• **阅读材料**:
可以使用collection中的OrderDict类。对字典做迭代时候，会按照添加顺序

from collections import OrderedDict

d = OrderedDict()
d['a'] = 1
d['b'] = 2
d
OrderedDict([('a', 1), ('b', 2)])
import json
json.dumps(d)
'{"a": 1, "b": 2}'

1.8与字典有关的排序问题

# 找到股价最低的股票
price ={
    'Alibaba':30,
    'Tenxun':20,
    'IBM':21,
    'FB':35
}
min_price = min(zip(price.values(), price.keys()))
min_price
(20, 'Tenxun')
# zip()的用法
z = zip(['a', 'b', 'c'], [1, 2, 3])
print(list(z))
[('a', 1), ('b', 2), ('c', 3)]

其他一般方法

min(price)
'Alibaba'
max(price)
'Tenxun'
min(price.values())
20
key = min(price, key=lambda x: price[x]) # 'Tenxun'
price[key]
20

1.9寻找两个字典中的相同点（key，value）

a = {
    'a':1,
    'y':2,
    'c':3
}
b = {
    'x':3,
    'y':2,
    'z':1
}
# Find keys in common
a.keys() & b.keys()
{'y'}
a.values() & b.values()
---------------------------------------------------------------------------

TypeError                                 Traceback (most recent call last)

• **所给数据**:
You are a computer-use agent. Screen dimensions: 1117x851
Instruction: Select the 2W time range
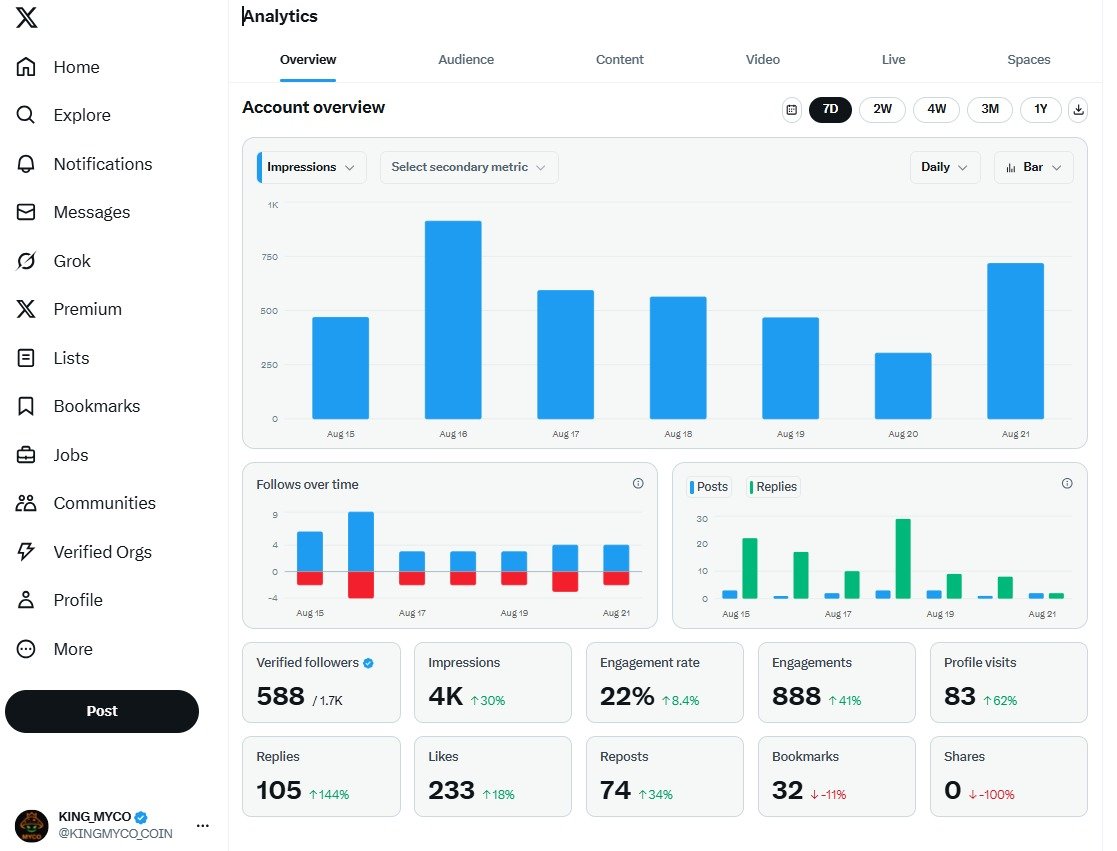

• **书面练习**: 请列出阅读材料中字典 price 所含的全部股票名称及各自的股价。

• **练习输出**:
Alibaba：30
Tenxun：20
IBM：21
FB：35